Mali
Le Mali se caractérise par une grande diversité: treize langues officielles sont en vigueur dans ce pays
enclavé d’Afrique de l’Ouest et la population se compose de groupes issus de nombreux milieux culturels,
sociaux et ethniques différents.
Les plus de 21 millions d’habitant·e·s font face dans leur vie quotidienne aux effets d’une crise
persistante. Depuis la domination coloniale française, le Mali a été le théâtre de diverses luttes de
pouvoir qui se traduisent aujourd’hui encore par des rapports de force asymétriques. Des combats armés ont
éclaté dans le nord du pays en 2012, suivis de deux coups d’État en 2020 et 2021.
Aujourd’hui encore, le nord et le centre du pays en particulier sont régulièrement le théâtre d’attaques
terroristes et d’affrontements violents. Selon l’ONU, environ 375'000 personnes sont en fuite à l’intérieur
du pays et 8,8 millions de personnes ont eu besoin d’une aide humanitaire en 2023.

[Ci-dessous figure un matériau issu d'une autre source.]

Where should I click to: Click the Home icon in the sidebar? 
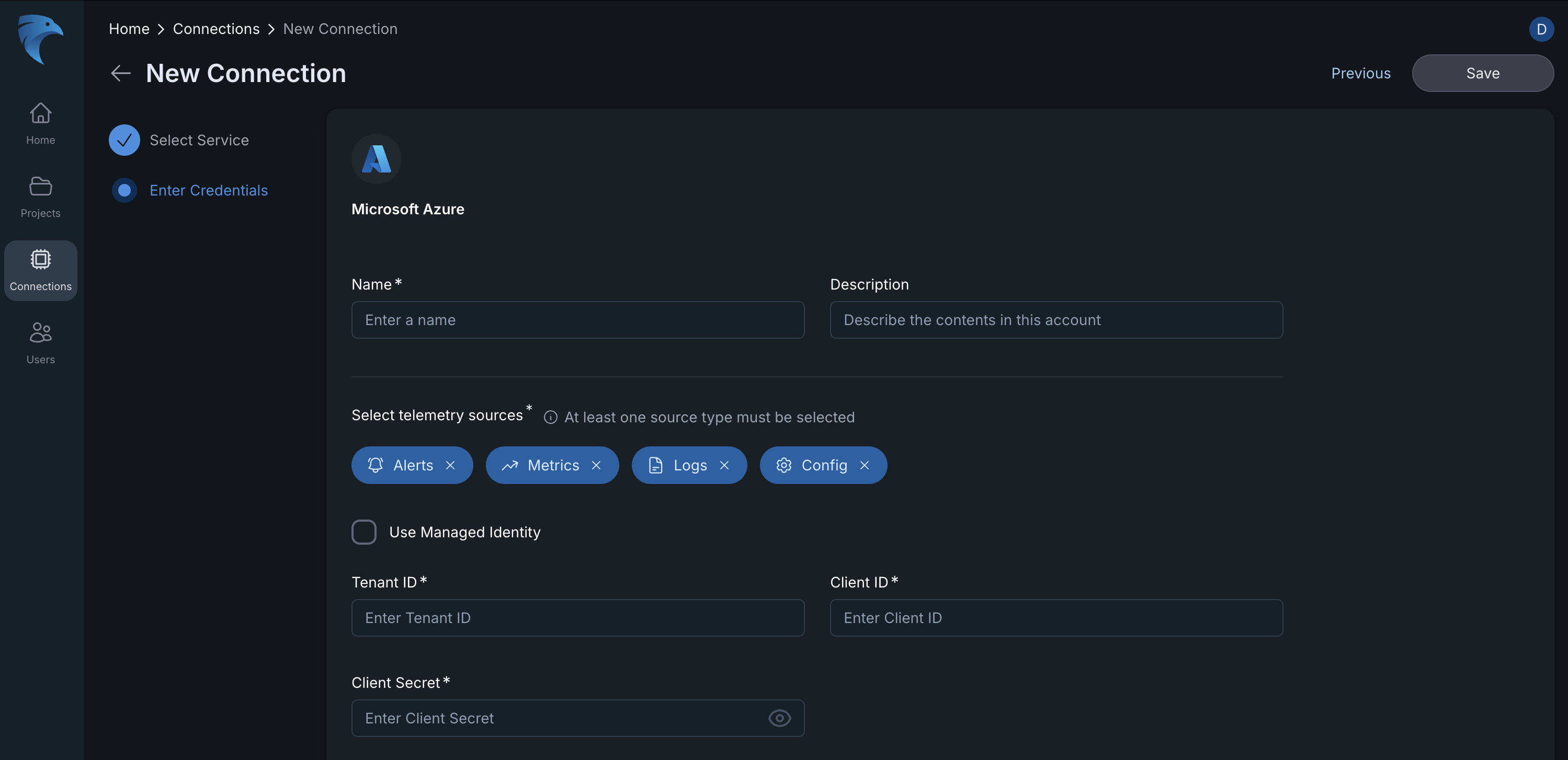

La France a retiré ses derniers soldats au milieu de l’année sous la pression du gouvernement militaire
local. À la fin de l’année 2023, l’engagement de dix ans de la mission de maintien de la paix de l’ONU, la
Minusma, a pris fin. Les élections présidentielles, initialement prévues pour 2024, ont été reportées sine
die après les attentats de septembre 2023.
Les conflits permanents ont un impact négatif sur le développement économique et outre ces tensions, le
changement climatique affecte aussi l’économie. Les saisons des pluies deviennent plus courtes mais plus
intenses, ce qui provoque alternativement des situations de sécheresse et d’inondation. L’élevage et
l’agriculture, qui constitue l’un des principaux secteurs économiques du Mali, en pâtissent.
La situation est particulièrement difficile pour les femmes dans de nombreux domaines, notamment celui de la
santé, avec un taux de mortalité infantile, juvénile et maternelle très élevé. Cela s’explique
principalement par l’accès limité au planning familial, les grossesses précoces, le faible intervalle entre
les grossesses et le manque de soins obstétriques et néonataux d’urgence. 89% des femmes âgées de 15 à 49
ans sont excisées et, compte tenu des structures patriarcales et de la situation sécuritaire précaire, les
femmes courent un risque accru de violences sexuelles dans presque toutes les régions du pays.